The Cell Matrix

Introduction:
The Cell Matrix is a novel kind of microprocessor chip. Its key feature is that it can implement self-configuring, self-repairing electronic circuits. It is also capable of massively parallel computation. Both of these features are in common with the architecture employed biologically in the brain. Could the Cell Matrix be a candidate architecture for future artificial brains?

Massively parallel:
As its name suggests, the Cell Matrix consists solely of a large array of tiny cells. Each cell is capable of performing only simple logic computations. However, due to the massive number of cells per processor (millions, billions, or even trillions of cells), the processor as a whole is extremely powerful and capable of performing inherently parallel algorithms very very quickly. What's more, due to its simplicity, there is no limit to the size of the processor. Its parallelism is infinitely scalable.

Self-configurable:
The Cell Matrix is also highly re-configurable. Each cell can be re-programmed to perform some required combinatorial logic. Re-configurable processors (FPGA's) are nothing new. The major difference with the Cell Matrix however is that it is able to reconfigure itself. Each and every cell, as well as being able to perform simple logic calculations, is also able to both reprogram, and be reprogrammed, by neighbouring cells. Thus circuits within the matrix can dynamically grow and modify themselves, and all during runtime.

How does it work?
The implementation of the Cell Matrix could vary. For example the shape of each cell can be a flat hexagon, or a 3-Dimensional cube. The standard implementation, however, consists of identical square cells where each cell is in contact with each of its four neighbours. Each side of a cell is connected to the neighbouring cell via two input and two output lines (see diagram).

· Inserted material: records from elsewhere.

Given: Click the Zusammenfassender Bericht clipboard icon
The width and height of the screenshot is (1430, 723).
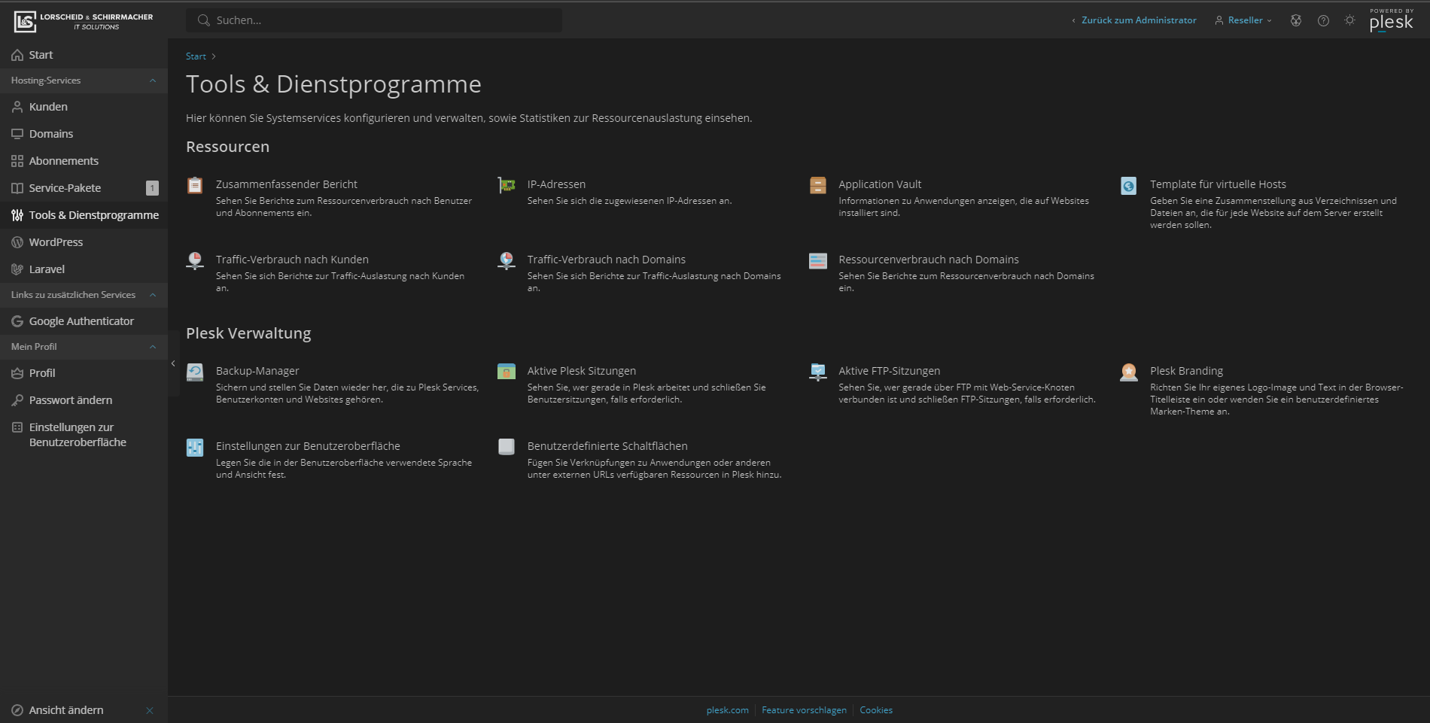Looking at the screenshot, I should point(195,185).
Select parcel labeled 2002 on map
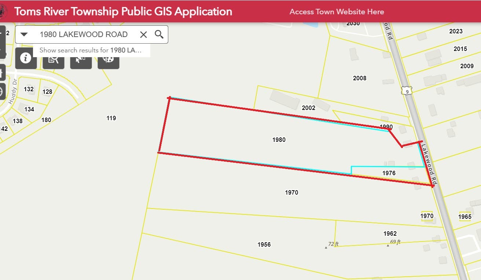This screenshot has height=280, width=481. click(x=308, y=108)
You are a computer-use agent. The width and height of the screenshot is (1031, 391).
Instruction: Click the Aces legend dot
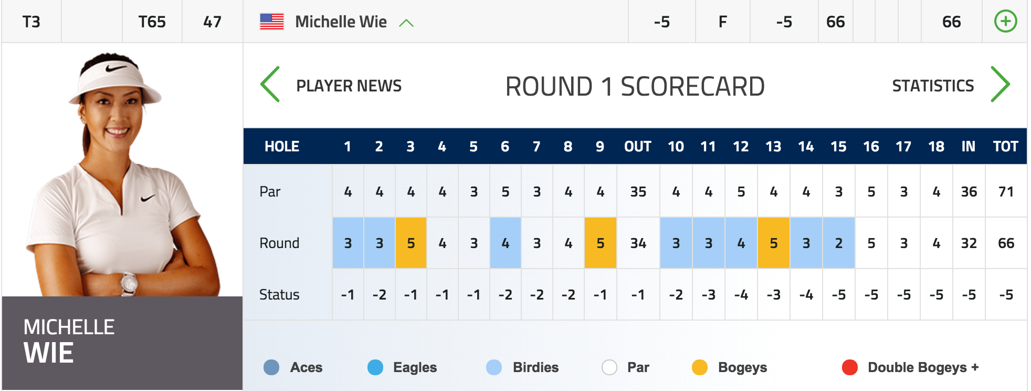click(271, 367)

The 'D' lines are known as the data lines. During standard operation of the cell (data mode) the D output lines are calculated based on the state of the 'D' input lines. The calculation performed is specified in a 16x8 truth table held within the cell. Thus each cell can behave like the standard logic gates AND, OR, XOR etc.

The 'C' lines, known as the configure lines, are responsible for the programming of the cell's truth table (and hence the cell's logic properties). If any one of the C input lines is high, then that cell will be in configure mode. This means that it can now be configured by the neighbouring cell which is asserting the config line. The cell is programmed by shifting bits in its truth table. With each tick of the chip wide clock the state of the cell's relevant D input line is shifted into the "lowest" bit of its truth table whilst the "highest" bit is shifted out on the corresponding D output line. Thus, because the truth table is of dimension 16x8, it takes 128 clock ticks to completely reprogram a cell.

Current Status:
The Cell Matrix has so far only been implemented in hardware on a small scale, i.e. a matrix of 3x4 cells. However extensive experimentation has been performed in simulation. Simulated arrays of many thousands of cells have been used to implement the circuits including: cell replicators, a wire builder, a self-replicating space filler, and genetic algorithms.

NASA Space Probes:
In December 2000 Cell Matrix Corporation was awarded up to $70k in funding from NASA. This is a 6 month research contract to look into possible application of self-healing circuits to deep-space probes. In the harsh environment of deep-space extremes of temperature and radiation exposure can damage the delicate silicon circuitry of processors. The idea is that self-healing chips could be issued a single "rebuild" command. The processor would then test itself for faults, and if need be reconstruct its circuitry using the remaining good hardware.

Brain Building:
Initial discussions are now underway between Cell Matrix Corporation and the brain building laboratory in Utah, USA. The Utah brain project has already built an artificial brain which can simulate a million neurons (see: Utah-brain project). It is thought that a "second generation" artificial brain could be built using the cell matrix architecture. A custom ASIC chip could be used to implement a cell matrix consisting of a million cells. Assuming several hundred cells per neuron, this chip could simulate a network of a thousand neurons. A thousand of these Cell Matrix chips would then be required to build a million neuron artificial brain.

Nanofabrication:
The Cell Matrix architecture, being theoretically infinitely scalable, is set to significantly benefit from the emergence of nanofabrication and nano-scale electronic circuits. Nanofabrication is very hard. The reliable manufacture of specific physical circuits (physically heterogeneous systems) poses a major challenge. A possible way around this hurdle is to fabricate undifferentiated Cell Matrix hardware (a physically homogeneous system). This system is then differentiated into various specific digital circuits after its manufacture.

Cell Matrix Corporation:
The Cell Matrix architecture was dreamt up and patented by Nick Macias and Lisa Durbeck. In 1998 they formed the Cell Matrix Corporation which is based in Salt Lake City, Utah, USA.

References:
Cell Matrix corporation website: www.cellmatrix.com
The Cell Matrix design is protected by US Patent #5,886,537.